● SELECTED PASSAGE:
>>

Former Congressman Chris Gibson argues there is no longer parity between civilians and senior military leaders as it relates to expertise in national security. Lack of a countervailing force in the policy process creates imbalance in civil-military relations, favoring the military. Gibson insinuates military elites increasingly prop up civilian officials to avoid the appearance of the military directing policy.
This scholarly quandary is caused by the gap between theory and reality in civil-military relations.
Relatedly, some scholars assert the myth of military subordination to civilian control is deliberately preserved, creating a dilemma. This scholarly quandary is caused by the gap between theory and reality in civil-military relations. Not until the presumption of civilian control is removed can the “dearth of appropriate theoretical frameworks” be filled.
Dr. Kori Schake and General James Mattis, in a 2016 study, found civil-military relations in turmoil to the extent that military elites were reportedly embarrassed to be associated with the amateurism of novice administrations. In contrast, civilian officials with no military experience felt they lack moral authority to manage the military. Rather, they relied heavily on military elites, hoping to stand in the shadow of the military’s credibility with the American public.

<<

● WORK TO BE COMPLETED:
Answer these questions using the passage on civil-military relations.
1. According to Chris Gibson, which side does the imbalance in civil-military relations favor?
2. What must be removed before the "dearth of appropriate theoretical frameworks" can be filled?
3. In what year was the study by Dr. Kori Schake and General James Mattis conducted?

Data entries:
>>

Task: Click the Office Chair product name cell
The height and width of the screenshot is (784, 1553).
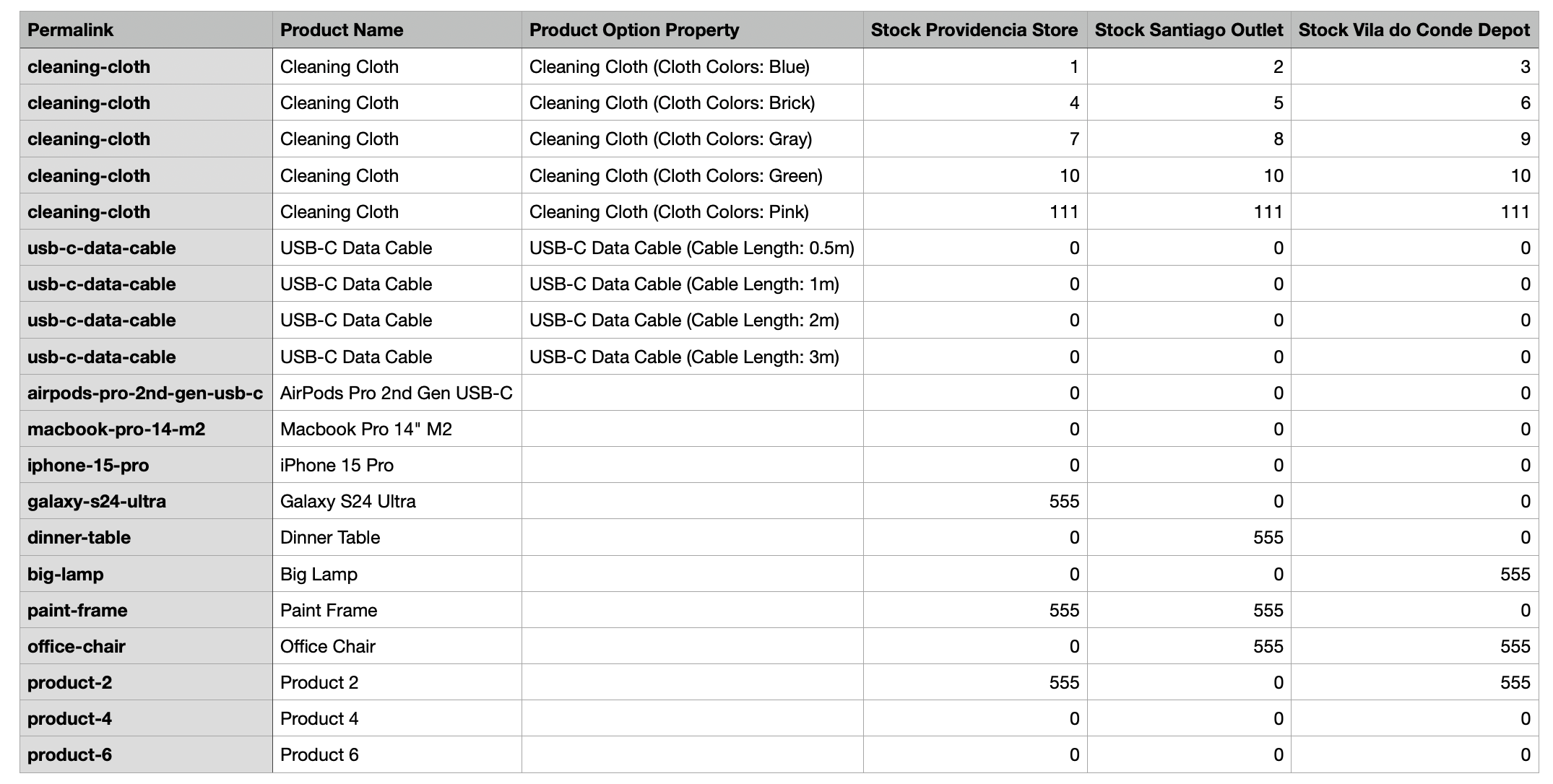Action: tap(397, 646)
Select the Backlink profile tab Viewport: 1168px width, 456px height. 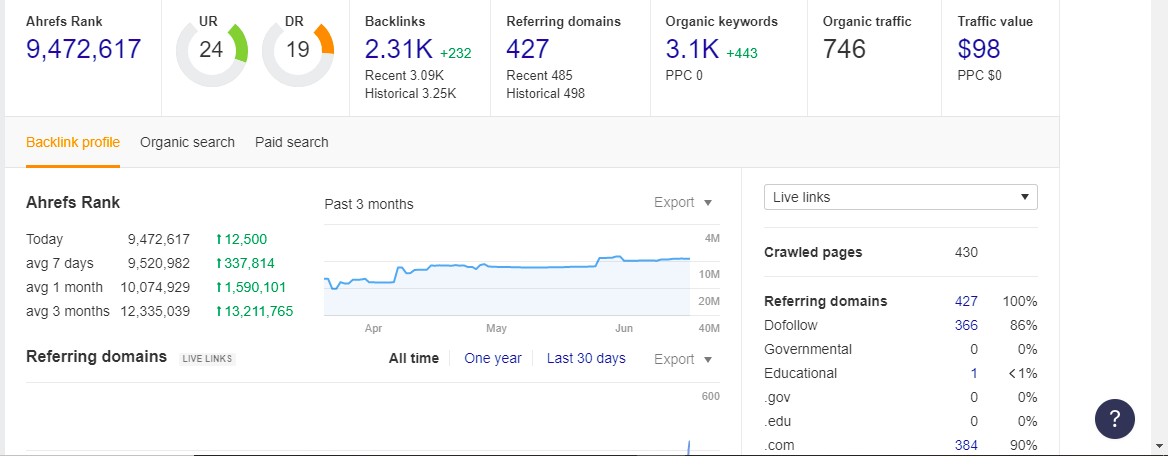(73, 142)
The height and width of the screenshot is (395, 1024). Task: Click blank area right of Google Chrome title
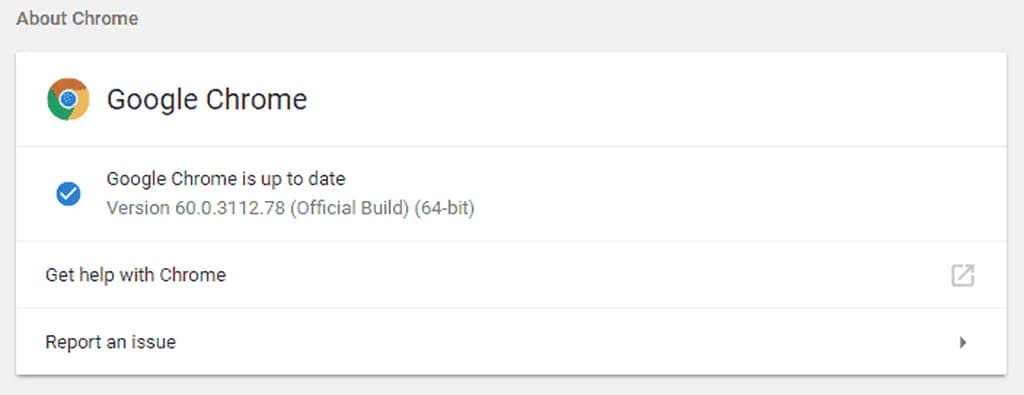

<<

● THE ANSWER:
1. The military.
2. The presumption of civilian control.
3. 2016.